Иногда Томас думал, что любовь к дождю — все, что у него есть. Он не увлекался футболом или баскетболом, у него не было друзей, успеваемость в университете — низкая. Наверное, он и вправду был безнадежным романтиком. Или просто пропащим человеком. Так случается: со всеми и ни с кем одновременно.

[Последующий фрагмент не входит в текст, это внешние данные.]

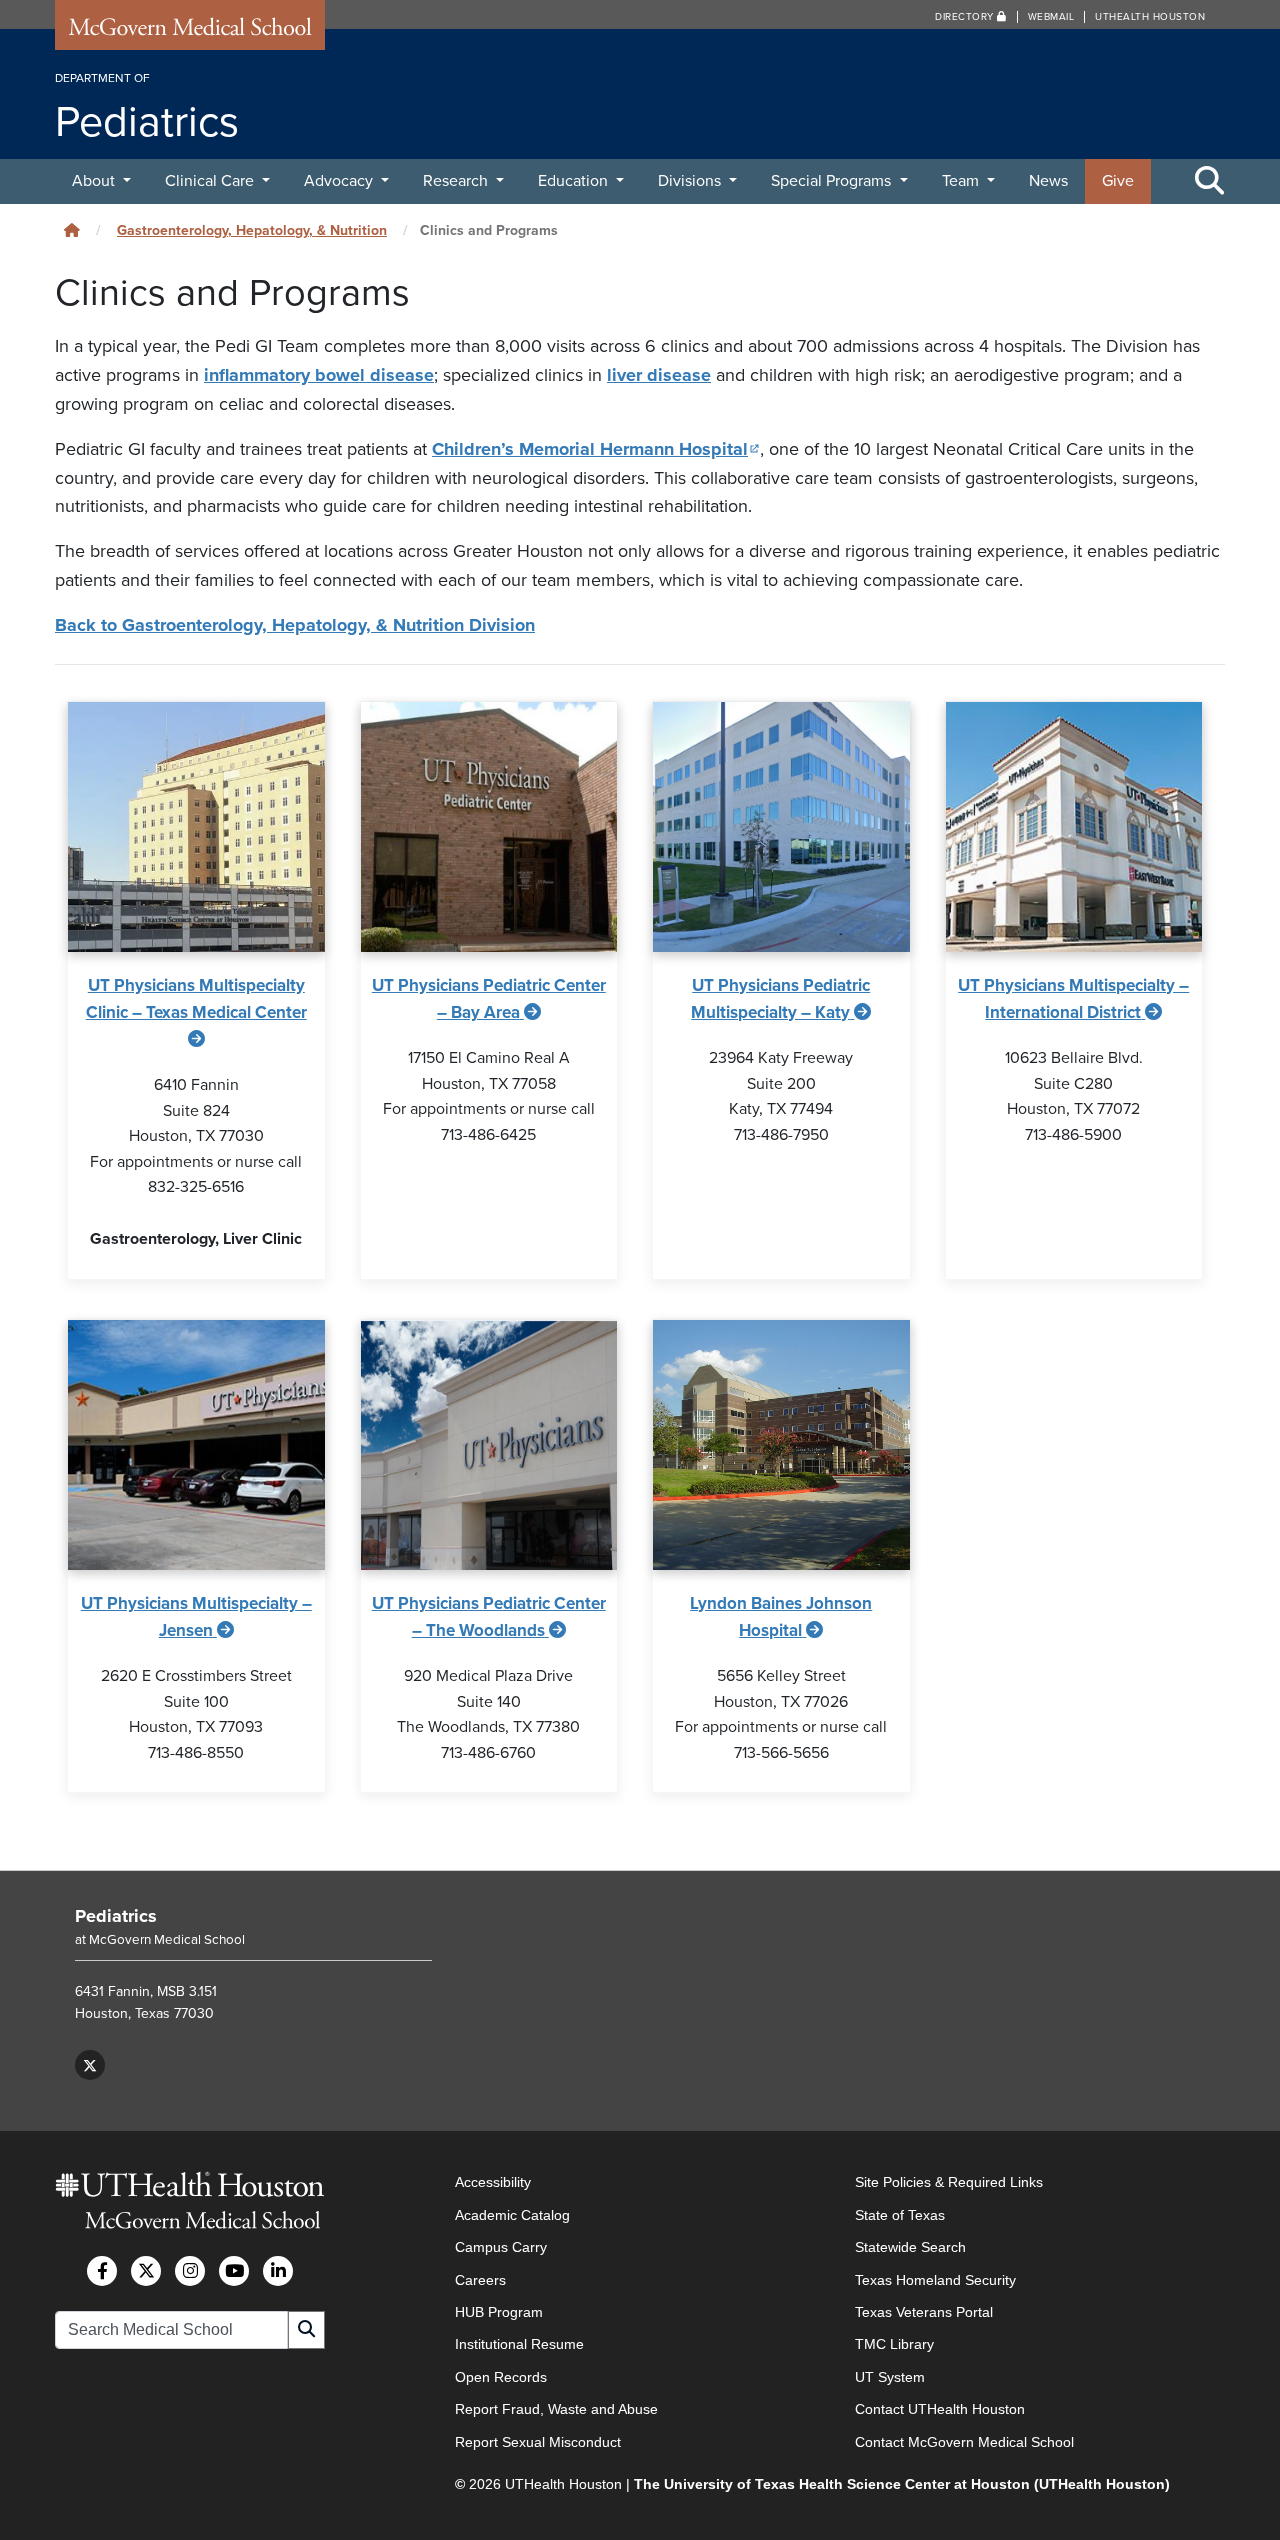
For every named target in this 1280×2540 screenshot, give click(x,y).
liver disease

Больше всего Томас, разумеется, любил лето. В июне месяце в его родном городе часто шли дожди, и в этом году он чаще обычного гулял в парке недалеко от дома. Тучи всегда шли за ним следом, будто продлевая любимые мгновения. В такое время почти каждый из встреченных Томасом людей сжимал в руке зонт — разумеется, кроме тех недотеп, что оказались не настолько предусмотрительными.

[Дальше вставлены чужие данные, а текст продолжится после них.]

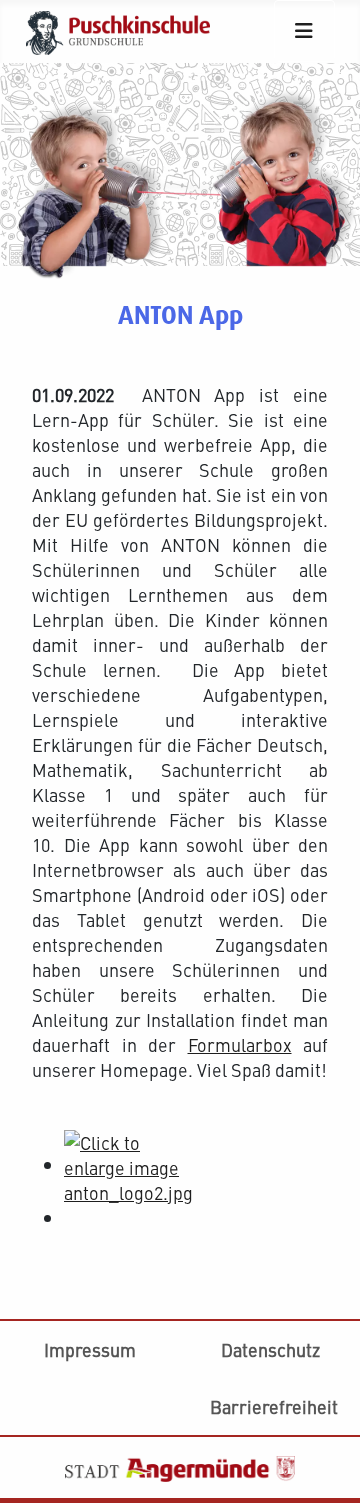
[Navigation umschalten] (304, 31)
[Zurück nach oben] (323, 1333)
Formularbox (240, 1044)
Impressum (90, 1349)
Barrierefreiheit (274, 1406)
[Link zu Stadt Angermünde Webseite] (180, 1465)
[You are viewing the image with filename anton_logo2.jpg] (129, 1164)
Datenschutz (270, 1349)
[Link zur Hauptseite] (126, 28)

В это воскресное утро в парке не было ни души. Дождь закончился сразу после того, как Томас вышел на главную аллею, — он даже не успел толком промокнуть. Вытерев с лица редкие капли дождя, Томас поднял глаза к небу, на котором быстро рассеивались облака. Уже через минуту выглянуло солнце, и он застыл на месте, разглядывая влажную листву деревьев, которая поблескивала золотом. Его взгляд блуждал по парку, пока не остановился на одном дереве, что возвышалось позади скамейки.
В тени стоял незнакомый парень, прислонившись спиной к широкому стволу. Руки — в карманах темно-серых джинсов, на голову накинут капюшон мешковатой черной кофты, скрывающий глаза. Томас даже не сразу заметил этого паренька — настолько неприметным он был. Буквально сливался с пейзажем. А потом незнакомец поднял голову, и Томас встретился взглядом с неправильно темными глазами. Парк затопило солнце, но в чужих глазах жила тень — как та, в которой скрывался сам незнакомец.
Томас так и не понял, зачем вдруг пошел в сторону скамейки. Она была предсказуемо сырой, но Томас и сам был не до конца сухим, поэтому он просто сел на нее вполоборота, до неприличия открыто разглядывая парнишку, который, в свою очередь, изучал его взглядом в ответ. Было в его образе что-то до беспокойства странное, но в то же время притягивающее.
Следующие пару минут они молча глазели друг на друга. Точнее, глазел Томас — с боязливым интересом, незнакомец же просто лениво смотрел куда-то сквозь него — так, словно ему просто было нечем заняться. А потом под чужими ногами зашуршала трава, и парнишка, из-под капюшона которого выглядывали светлые волосы, развернулся и пошел дальше по парку, держась тени. Томас проводил его взглядом, внезапно задавшись вопросом, любит ли этот мрачноватый парень дождь, раз так старательно избегает солнце.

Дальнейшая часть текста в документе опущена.